Sourire te va si bien

« Katsuki, comment te sentirais-tu si tu n'avais plus d'alter ? »

Son regard écarlate croise le mien. Ses sourcils, qui semblent être sempiternellement froncés, remuent et durcirent son expression. Les rails en dessous de nous provoquent quelques à-coups, et je peux entendre un bébé pleurer dans un autre wagon.

« Pourquoi une question si bête ? »

Je pose mon menton dans le creux de ma main, et prends appui sur le rebord de la fenêtre. Dehors, un paysage composé d'arbres de couleurs variées et de feuilles mortes défile. Je n'aime pas l'automne. Tout meurt, en automne.

« Je ne sais pas... Je me demande comment je réagirais, si cela m'arrivait.

- Et comment tu penses réagir, idiot ? »

Depuis longtemps, j'ai compris que ses insultes et sa vulgarité n'étaient qu'une manière de ponctuer ses phrases. Je regarde attentivement ses yeux. Je ne lui avouerai jamais, mais j'aime ses yeux. Même s'ils sont rouges, même s'ils me rappellent le sang, la colère. Je trouve que cela lui sied bien. Je dirai même que cela lui correspond à merveille.

« Eh bien, même si j'ai longtemps détesté mes flammes... Même si mon alter fut la cause de nombreux moments que j'aimerais n'avoir jamais vécu... Je pense que c'est ce qui fait de moi ce que je suis. »

Je fais une pause, ne sachant pas si je m'exprime correctement ou si je suis trop maladroit. J'observe la paume de ma main gauche, comme si elle allait me donner une quelconque réponse. Les lignes de celle-ci ondulent, suivent mes mouvements, rédigent une histoire que je ne veux pas lire.

« Et si je n'avais pas cet alter... Alors je ne t'aurai sûrement pas rencontré. Je n'aurai pas eu l'occasion de me faire tant d'amis. Certes, peut-être aurais-je été la honte de ma famille. Peut-être aurais-je subi pire que ce que j'ai subi. Mais si je n'avais plus mon alter, je ne sais pas si je pourrais encore être moi. Par conséquent, je n'aurais peut-être plus d'amis, je ne t'aurais plus.»
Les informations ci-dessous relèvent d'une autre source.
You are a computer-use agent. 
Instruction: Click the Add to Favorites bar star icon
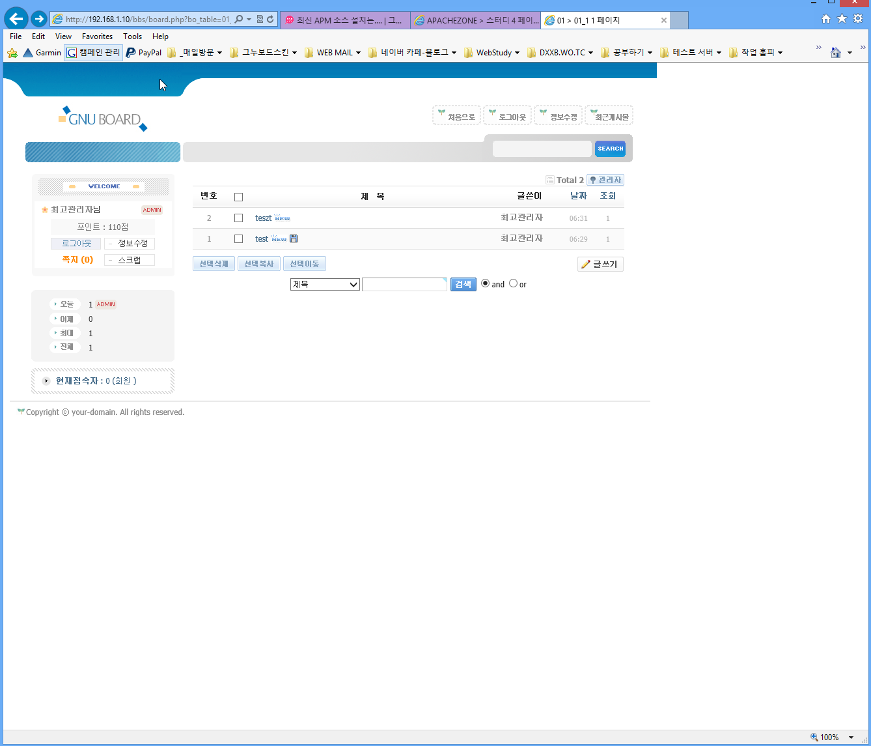click(x=12, y=53)
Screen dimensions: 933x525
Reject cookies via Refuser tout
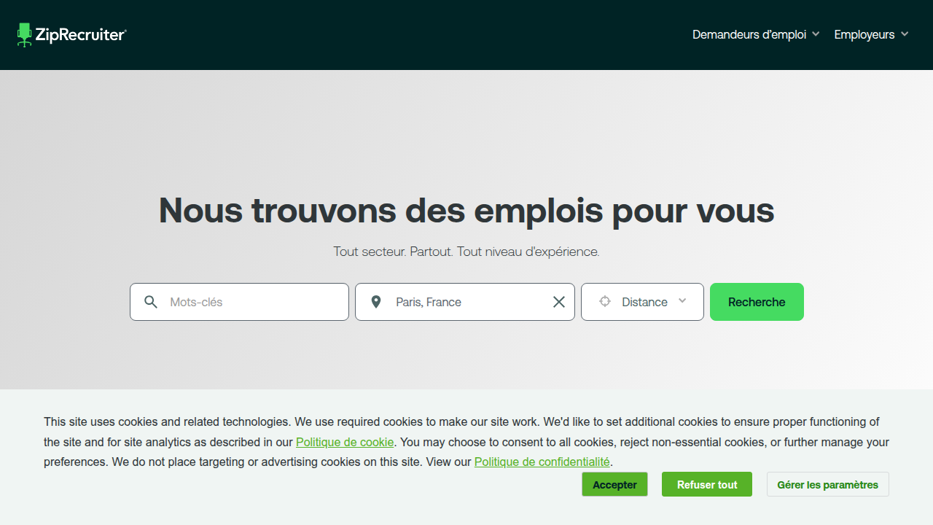[707, 485]
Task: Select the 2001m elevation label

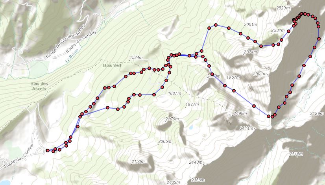Action: click(251, 24)
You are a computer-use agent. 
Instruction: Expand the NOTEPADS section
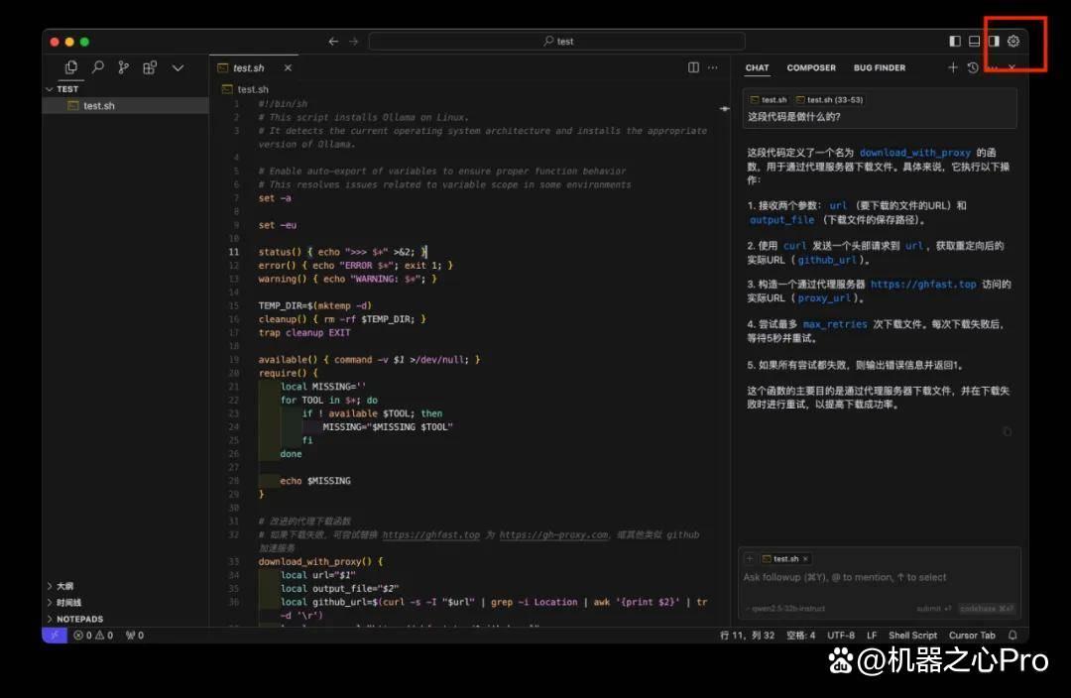coord(74,619)
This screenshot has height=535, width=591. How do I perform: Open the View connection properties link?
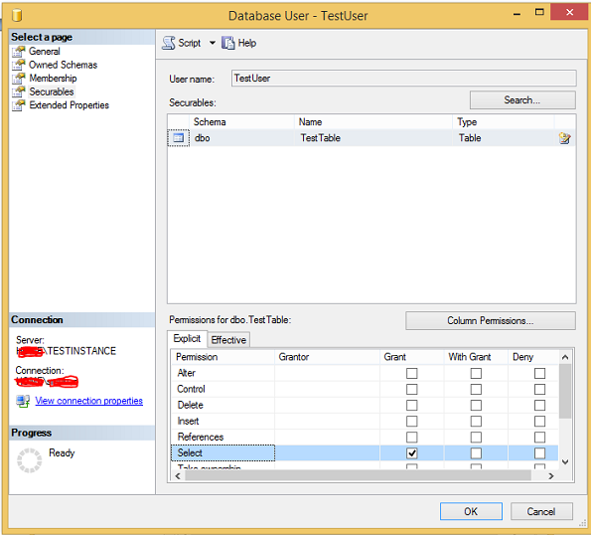click(89, 401)
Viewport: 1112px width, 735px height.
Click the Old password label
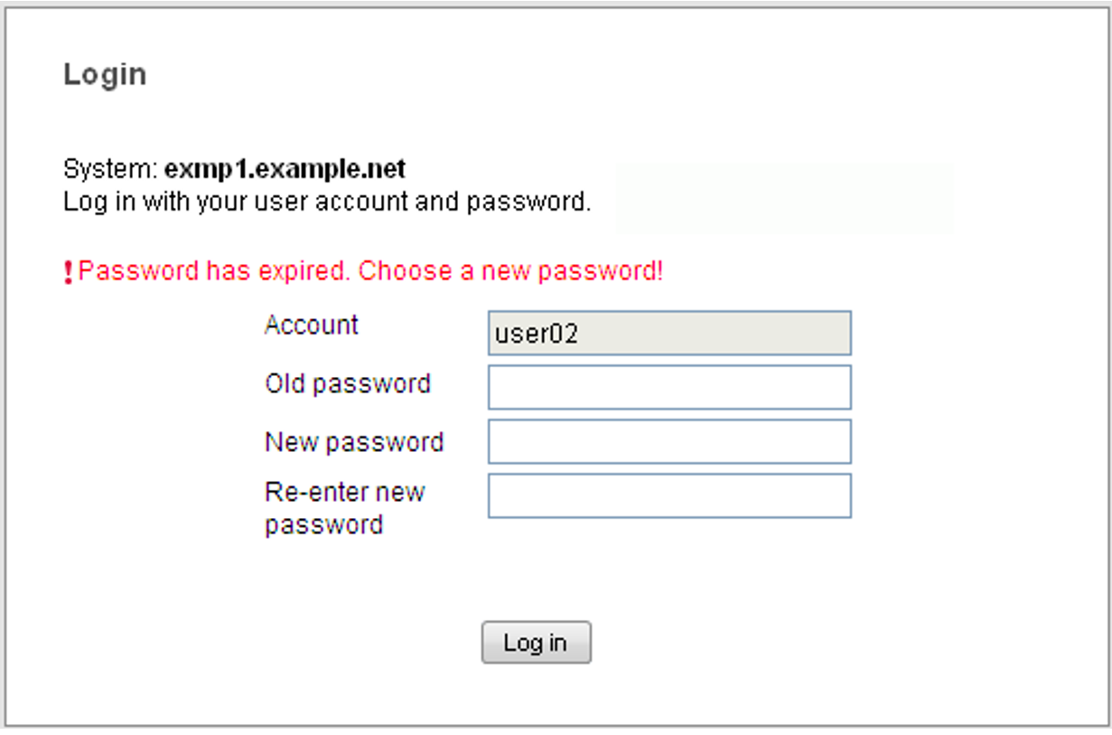point(347,384)
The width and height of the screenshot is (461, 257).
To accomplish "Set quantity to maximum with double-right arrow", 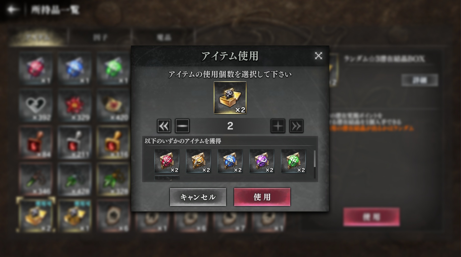I will pos(296,126).
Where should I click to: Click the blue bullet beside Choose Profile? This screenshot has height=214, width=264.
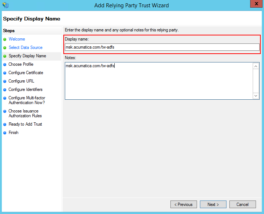(5, 65)
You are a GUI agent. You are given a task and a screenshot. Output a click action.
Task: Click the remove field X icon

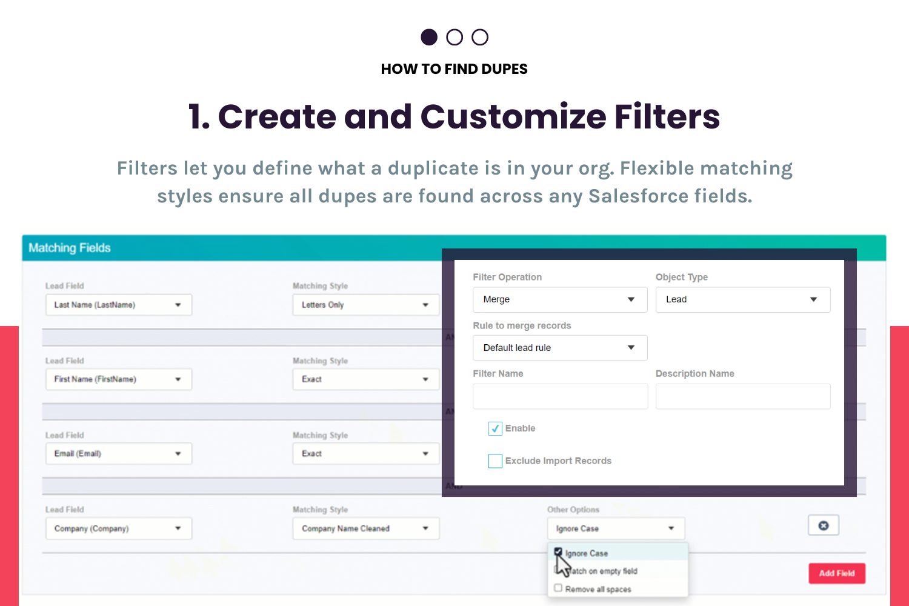click(823, 525)
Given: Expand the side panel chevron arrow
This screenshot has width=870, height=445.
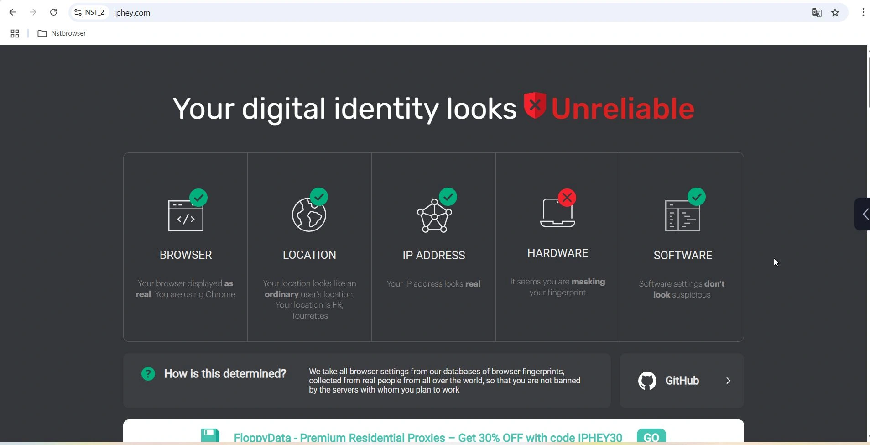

J'entends mon ami pester devant moi, et quand je relève la tête, je remarque que son visage est à quelques centimètres du mien. Je sens mon visage chauffer, alors que ses traits sont tirés en arrière, comme s'il était contrarié. Il passe sa main dans mes cheveux, et mon cœur bat un peu plus fort.

« Shouto... Avec ou sans alter, tu restes Shouto. Tu es une personne, pas juste un alter. Si tes amis sont tes amis, c'est parce que tu es toi, pas un pouvoir. Si je suis là, c'est pour Shouto, pas pour son double-alter débile. »

Il se recule et se rassoit sur son siège, avec cet air éternellement contrarié. J'essaie de raisonner mon cœur, lui dire que c'est fini, mais il semble être sourd à mes pensées. Cette proximité soudaine me fait toujours cet effet. Je ne sais pas pourquoi je réagis comme cela. De son côté, il a l'air parfaitement normal. Ses paroles semblent m'apaiser un peu. Il a raison. Je dois arrêter de penser à moi de cette manière. Je ne suis pas qu'un alter. Et si je perds mon alter, au moins j'aurais toujours Katsuki.

« Si je n'avais pas d'alter, la seule différence, c'est que j'aurais moins de moyens d'exploser la gueule des autres. Mais je reste moi. »

Je me surprends à rire face à sa réponse. Avant qu'il ne puisse m'engueuler, une voix mécanique s'élève dans le wagon, nous annonçant notre arrivée au terminus. Nous réunissons nos affaires et sortons une fois le train complètement arrêté. Traînant Katsuki derrière moi pour qu'il ne tue pas l'innocent nourrisson qui hurle depuis tout à l'heure, nous sortons de la gare. L'air frais me fouette le visage et me fait frissonner. Mais la chaleur de sa main contraste avec la température environnante, et je la lâche avant de ne plus pouvoir contrôler les rougeurs qui s'installent si facilement sur mes joues lorsqu'il est là. Lui, fait semblant d'ignorer ce contact, et avance vers le centre-ville.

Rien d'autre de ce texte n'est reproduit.